Вопрос был правильный, но слишком сложный для объяснения. Я подложил руку под щеку, так, чтобы удобнее было на нее смотреть, спросил:
— Тебя, когда ты жила в том доме, возили к мужчинам?
— Нет, меня никуда не выпускали, только заставляли работать по хозяйству, — наивно ответила она.
— А тогда когда мы с тобой первый раз встретились, ты еще пила, ну этот, — я хотел сказать «эликсир страсти», но подумал, что она не поймет, и перевел, — густой напиток, раньше тебе его давали?
— Давали, часто; мы же с тобой его вместе пили. Это чтобы есть не хотелось, и было весело.
Кажется, мы говорили о разных вещах, я об их здешней «виагре», она об успокаивающем наркотическом пойле.
— Значит, ты с мужчинами еще не была?
Она, наконец, поняла, о чем я спрашиваю, смутилась и отодвинулась:
— Мне самой стыдно, что я тогда тебя обнимала. Прости меня, я, правда, не такая, не знаю, что на меня нашло. Я была как угоревшая.

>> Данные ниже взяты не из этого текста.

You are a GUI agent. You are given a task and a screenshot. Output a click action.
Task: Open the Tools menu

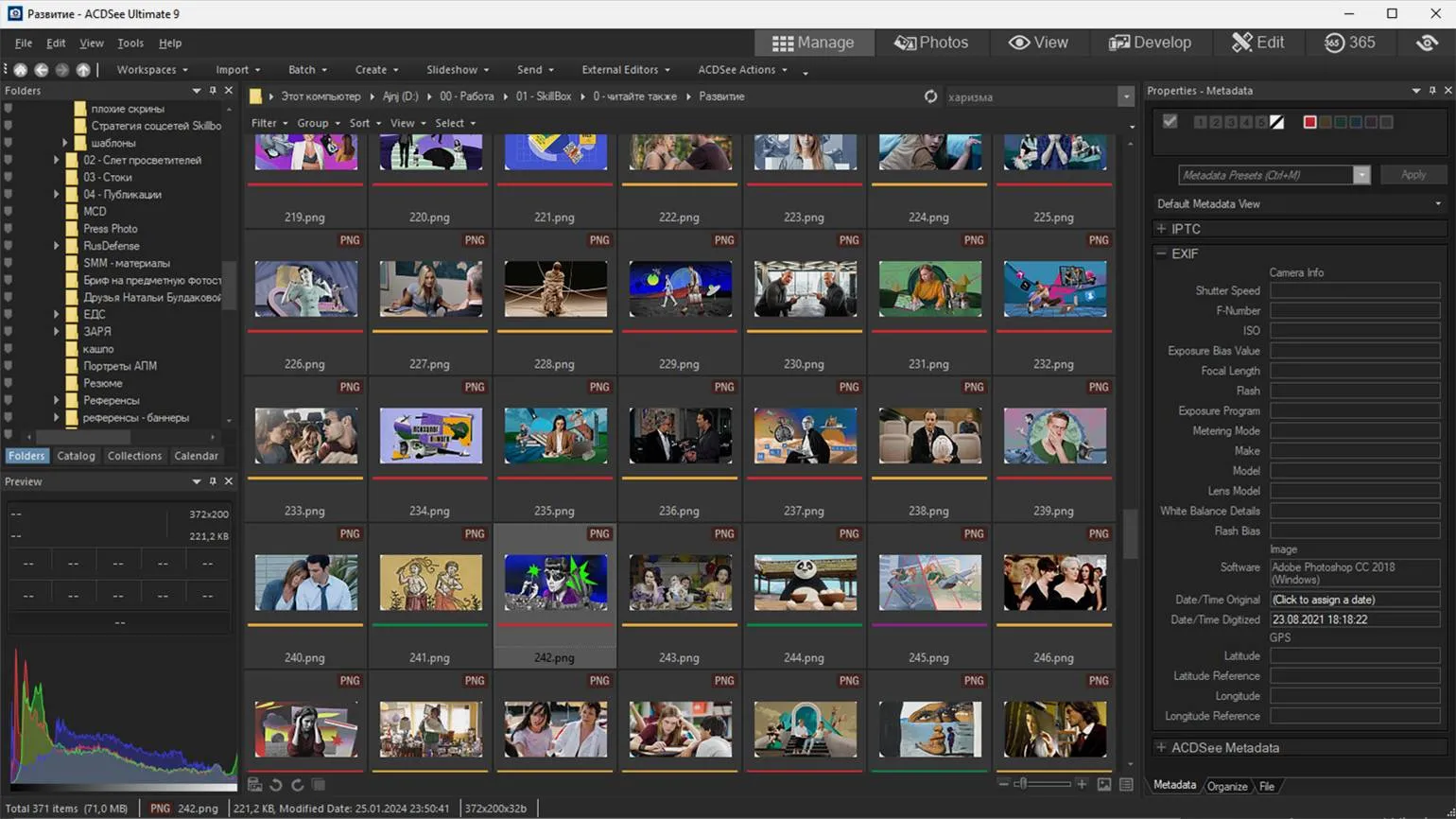130,44
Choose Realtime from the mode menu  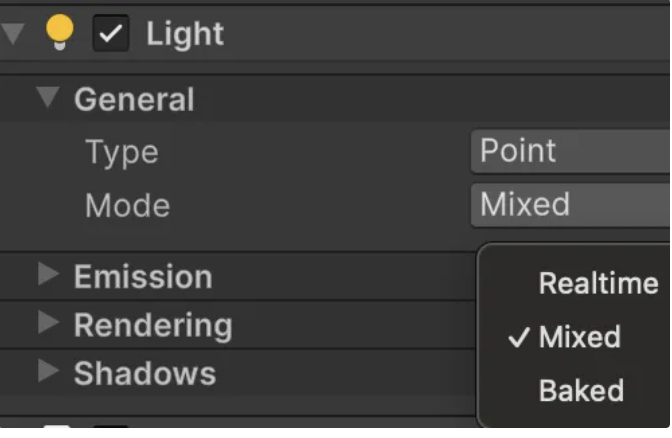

— Ничего, ты не в чем не виновата, это все то питье, его специально дают людям, чтобы они теряли стыд. А теперь будет лучше, если мы сейчас просто заснем.
— Почему?
— Ты греха не боишься? — вместо ответа спросил я.
— Боюсь, очень боюсь, — съежившись и как-то сразу поникнув, ответила Прасковья.
— Вот и я боюсь взять грех на душу, — сказал я. — Тебе сначала нужно выздороветь, а потом уже мы вместе решим, стоит нам грешить или нет.
Она ничего не поняла, но привычно подчинилась мужскому авторитету. Покорно сказала:
— Хорошо, как ты хочешь.
— Вот и прекрасно, а теперь постарайся уснуть.
Девушка послушно закрыла глаза и, как я, положила ладошку под щеку.
— Хорошо, только я не спать, а есть хочу.
— Утром наешься до отвала, сегодня скоромный день, можно будет есть сколько хочешь. А теперь спи!
Глава 8
Мы спокойно проспали часов до десяти, пока нас не разбудил хозяин нашего подворья. Оказалось, что пришел посадский целовальник допрашивать жителей о найденном на пустыре трупе неизвестного человека. Мы все вчетвером вышли на двор, где собирались местные обитатели. Целовальники были кем-то вроде американских шерифов, должностные лица, выбирающиеся земщиной в уездах и на посадах для исполнения обязанностей судебных, финансовых и полицейских. Наш «шериф», мужчина средних лет благообразной внешности с расчесанной надвое бородой, терпеливо ждал, когда все соберутся.